PROMPT: Type out each entry exactly.
┄┄┄┄┄┄┄┄┄┄
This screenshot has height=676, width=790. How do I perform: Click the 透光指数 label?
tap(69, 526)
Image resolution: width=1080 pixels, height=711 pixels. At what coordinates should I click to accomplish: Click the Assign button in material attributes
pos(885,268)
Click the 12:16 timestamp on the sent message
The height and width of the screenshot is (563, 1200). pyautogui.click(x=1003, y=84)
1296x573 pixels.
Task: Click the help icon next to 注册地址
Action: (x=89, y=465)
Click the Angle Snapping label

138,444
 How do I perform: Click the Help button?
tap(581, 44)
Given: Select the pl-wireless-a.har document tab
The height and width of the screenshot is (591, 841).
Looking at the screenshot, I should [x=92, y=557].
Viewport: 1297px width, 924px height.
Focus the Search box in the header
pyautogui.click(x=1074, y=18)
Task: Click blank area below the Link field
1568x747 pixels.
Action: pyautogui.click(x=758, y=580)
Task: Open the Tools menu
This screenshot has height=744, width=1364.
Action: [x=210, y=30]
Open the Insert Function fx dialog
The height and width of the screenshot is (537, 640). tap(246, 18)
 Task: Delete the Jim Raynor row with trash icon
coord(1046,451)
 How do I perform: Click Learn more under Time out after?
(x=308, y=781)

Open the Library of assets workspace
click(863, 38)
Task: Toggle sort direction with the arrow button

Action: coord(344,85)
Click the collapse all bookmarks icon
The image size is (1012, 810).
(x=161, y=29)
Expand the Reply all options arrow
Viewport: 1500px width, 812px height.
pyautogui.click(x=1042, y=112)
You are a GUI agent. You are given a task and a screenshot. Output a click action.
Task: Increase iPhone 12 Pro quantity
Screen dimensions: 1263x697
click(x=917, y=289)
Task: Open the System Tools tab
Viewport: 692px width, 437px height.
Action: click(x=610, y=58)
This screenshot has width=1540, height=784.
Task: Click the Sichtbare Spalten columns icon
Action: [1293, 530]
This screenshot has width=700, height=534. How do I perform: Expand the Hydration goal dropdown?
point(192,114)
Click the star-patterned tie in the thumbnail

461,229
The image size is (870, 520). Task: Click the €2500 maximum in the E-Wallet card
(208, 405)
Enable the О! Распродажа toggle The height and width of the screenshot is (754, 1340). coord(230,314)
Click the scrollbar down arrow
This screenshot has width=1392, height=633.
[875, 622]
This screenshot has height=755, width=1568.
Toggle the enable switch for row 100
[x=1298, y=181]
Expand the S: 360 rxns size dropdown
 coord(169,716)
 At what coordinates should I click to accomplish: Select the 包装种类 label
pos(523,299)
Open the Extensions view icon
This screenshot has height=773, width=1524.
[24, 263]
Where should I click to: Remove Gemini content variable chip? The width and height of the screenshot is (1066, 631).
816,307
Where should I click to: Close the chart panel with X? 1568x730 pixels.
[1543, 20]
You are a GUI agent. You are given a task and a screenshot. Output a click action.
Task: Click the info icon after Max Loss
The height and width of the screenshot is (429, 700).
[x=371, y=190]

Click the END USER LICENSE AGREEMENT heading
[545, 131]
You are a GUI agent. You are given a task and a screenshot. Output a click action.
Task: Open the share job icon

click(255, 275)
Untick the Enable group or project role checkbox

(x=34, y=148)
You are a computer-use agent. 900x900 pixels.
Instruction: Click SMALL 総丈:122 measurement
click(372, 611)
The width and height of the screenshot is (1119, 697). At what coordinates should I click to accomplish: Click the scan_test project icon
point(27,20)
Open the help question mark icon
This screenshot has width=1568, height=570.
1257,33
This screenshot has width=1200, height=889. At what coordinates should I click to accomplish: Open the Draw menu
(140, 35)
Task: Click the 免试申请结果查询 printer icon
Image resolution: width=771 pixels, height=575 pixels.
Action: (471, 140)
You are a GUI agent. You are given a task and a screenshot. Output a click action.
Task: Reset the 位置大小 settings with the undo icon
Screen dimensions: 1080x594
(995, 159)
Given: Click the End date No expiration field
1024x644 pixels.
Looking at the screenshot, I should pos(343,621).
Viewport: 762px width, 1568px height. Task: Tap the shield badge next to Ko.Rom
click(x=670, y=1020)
┄┄┄┄┄┄┄┄┄┄
ANSWER FOR THIS EXERCISE:
This screenshot has height=676, width=790. How do I perform: Click the 透光指数 label?
tap(69, 526)
Image resolution: width=1080 pixels, height=711 pixels. At what coordinates should I click to accomplish: Click the Assign button in material attributes
pos(885,268)
Click the 12:16 timestamp on the sent message
The height and width of the screenshot is (563, 1200). pyautogui.click(x=1003, y=84)
1296x573 pixels.
Task: Click the help icon next to 注册地址
Action: (x=89, y=465)
Click the Angle Snapping label

138,444
 How do I perform: Click the Help button?
tap(581, 44)
Given: Select the pl-wireless-a.har document tab
The height and width of the screenshot is (591, 841).
Looking at the screenshot, I should [x=92, y=557].
Viewport: 1297px width, 924px height.
Focus the Search box in the header
pyautogui.click(x=1074, y=18)
Task: Click blank area below the Link field
1568x747 pixels.
Action: pyautogui.click(x=758, y=580)
Task: Open the Tools menu
This screenshot has height=744, width=1364.
Action: [x=210, y=30]
Open the Insert Function fx dialog
The height and width of the screenshot is (537, 640). tap(246, 18)
 Task: Delete the Jim Raynor row with trash icon
coord(1046,451)
 How do I perform: Click Learn more under Time out after?
(x=308, y=781)

Open the Library of assets workspace
click(863, 38)
Task: Toggle sort direction with the arrow button

Action: coord(344,85)
Click the collapse all bookmarks icon
The image size is (1012, 810).
(x=161, y=29)
Expand the Reply all options arrow
Viewport: 1500px width, 812px height.
pyautogui.click(x=1042, y=112)
You are a GUI agent. You are given a task and a screenshot. Output a click action.
Task: Increase iPhone 12 Pro quantity
Screen dimensions: 1263x697
click(x=917, y=289)
Task: Open the System Tools tab
Viewport: 692px width, 437px height.
Action: click(x=610, y=58)
This screenshot has width=1540, height=784.
Task: Click the Sichtbare Spalten columns icon
Action: [1293, 530]
This screenshot has width=700, height=534. How do I perform: Expand the Hydration goal dropdown?
point(192,114)
Click the star-patterned tie in the thumbnail

461,229
The image size is (870, 520). Task: Click the €2500 maximum in the E-Wallet card
(208, 405)
Enable the О! Распродажа toggle The height and width of the screenshot is (754, 1340). coord(230,314)
Click the scrollbar down arrow
This screenshot has width=1392, height=633.
[875, 622]
This screenshot has height=755, width=1568.
Toggle the enable switch for row 100
[x=1298, y=181]
Expand the S: 360 rxns size dropdown
 coord(169,716)
 At what coordinates should I click to accomplish: Select the 包装种类 label
pos(523,299)
Open the Extensions view icon
This screenshot has height=773, width=1524.
[24, 263]
Where should I click to: Remove Gemini content variable chip? The width and height of the screenshot is (1066, 631).
816,307
Where should I click to: Close the chart panel with X? 1568x730 pixels.
[1543, 20]
You are a GUI agent. You are given a task and a screenshot. Output a click action.
Task: Click the info icon after Max Loss
The height and width of the screenshot is (429, 700).
[x=371, y=190]

Click the END USER LICENSE AGREEMENT heading
[545, 131]
You are a GUI agent. You are given a task and a screenshot. Output a click action.
Task: Open the share job icon

click(255, 275)
Untick the Enable group or project role checkbox

(x=34, y=148)
You are a computer-use agent. 900x900 pixels.
Instruction: Click SMALL 総丈:122 measurement
click(372, 611)
The width and height of the screenshot is (1119, 697). At what coordinates should I click to accomplish: Click the scan_test project icon
point(27,20)
Open the help question mark icon
This screenshot has width=1568, height=570.
1257,33
This screenshot has width=1200, height=889. At what coordinates should I click to accomplish: Open the Draw menu
(140, 35)
Task: Click the 免试申请结果查询 printer icon
Image resolution: width=771 pixels, height=575 pixels.
Action: (471, 140)
You are a GUI agent. You are given a task and a screenshot. Output a click action.
Task: Reset the 位置大小 settings with the undo icon
Screen dimensions: 1080x594
(995, 159)
Given: Click the End date No expiration field
1024x644 pixels.
Looking at the screenshot, I should pos(343,621).
Viewport: 762px width, 1568px height. Task: Tap the shield badge next to Ko.Rom
click(x=670, y=1020)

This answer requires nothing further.